I’m also able to take suggestions and flow with them. Like the one right now of be more vulnerable. I learned how to let go of control. Number two in my five fundamental truths is that I learned how strong and all-encompassing my emotions can be growing up. I was told often to calm down or pick your head up, don’t be too happy, and don’t be too sad and no one wants to see this. And it meant that all of my emotions were just bottled up and put under this pressure cooker. You’re attempting my need for control. Everything is just coming to a head. And yet when I finally learned that emotions are not only valid but beautiful. I learned that holy crap when I am happy and joyful, I am bubbling. I’m bouncing around like a little kid on Christmas day.

Dataset entries
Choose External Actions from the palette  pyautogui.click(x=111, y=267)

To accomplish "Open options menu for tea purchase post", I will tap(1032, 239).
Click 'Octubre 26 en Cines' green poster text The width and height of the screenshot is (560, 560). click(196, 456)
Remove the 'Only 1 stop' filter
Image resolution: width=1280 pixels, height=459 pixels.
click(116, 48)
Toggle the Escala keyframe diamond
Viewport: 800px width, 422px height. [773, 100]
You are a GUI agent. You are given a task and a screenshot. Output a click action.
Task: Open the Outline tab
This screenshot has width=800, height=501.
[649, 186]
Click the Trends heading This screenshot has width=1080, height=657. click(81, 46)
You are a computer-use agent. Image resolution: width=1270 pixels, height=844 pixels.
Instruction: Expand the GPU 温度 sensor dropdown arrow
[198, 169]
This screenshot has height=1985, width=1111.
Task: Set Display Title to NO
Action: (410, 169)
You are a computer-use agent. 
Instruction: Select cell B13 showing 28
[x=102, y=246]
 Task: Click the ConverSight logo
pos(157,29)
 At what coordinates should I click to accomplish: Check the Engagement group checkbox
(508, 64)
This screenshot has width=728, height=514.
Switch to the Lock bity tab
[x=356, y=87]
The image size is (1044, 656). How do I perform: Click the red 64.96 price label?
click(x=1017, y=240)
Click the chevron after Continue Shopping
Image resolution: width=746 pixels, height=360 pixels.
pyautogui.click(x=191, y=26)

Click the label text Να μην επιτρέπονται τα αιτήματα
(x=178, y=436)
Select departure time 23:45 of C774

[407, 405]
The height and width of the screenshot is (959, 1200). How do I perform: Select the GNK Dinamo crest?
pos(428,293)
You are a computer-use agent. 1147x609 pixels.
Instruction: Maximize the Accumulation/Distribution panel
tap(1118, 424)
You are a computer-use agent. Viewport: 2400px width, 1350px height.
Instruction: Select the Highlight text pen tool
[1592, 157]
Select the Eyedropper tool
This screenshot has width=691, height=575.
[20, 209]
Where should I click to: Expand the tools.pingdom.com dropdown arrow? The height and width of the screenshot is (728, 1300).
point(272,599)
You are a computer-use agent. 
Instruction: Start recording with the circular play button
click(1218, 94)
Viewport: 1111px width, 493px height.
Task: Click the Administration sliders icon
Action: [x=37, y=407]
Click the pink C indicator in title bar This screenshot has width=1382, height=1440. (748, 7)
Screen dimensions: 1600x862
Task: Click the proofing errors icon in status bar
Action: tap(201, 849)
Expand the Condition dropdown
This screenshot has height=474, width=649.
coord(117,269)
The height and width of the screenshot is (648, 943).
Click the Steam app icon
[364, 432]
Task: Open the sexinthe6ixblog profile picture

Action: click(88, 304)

**REQUIRED WORK**
Write out the passage on emotions between "I’m also able" and "on Christmas day.", inclusive. These entries were taken from a separate source.

**CORRECT RESPONSE**
I’m also able to take suggestions and flow with them. Like the one right now of be more vulnerable. I learned how to let go of control. Number two in my five fundamental truths is that I learned how strong and all-encompassing my emotions can be growing up. I was told often to calm down or pick your head up, don’t be too happy, and don’t be too sad and no one wants to see this. And it meant that all of my emotions were just bottled up and put under this pressure cooker. You’re attempting my need for control. Everything is just coming to a head. And yet when I finally learned that emotions are not only valid but beautiful. I learned that holy crap when I am happy and joyful, I am bubbling. I’m bouncing around like a little kid on Christmas day.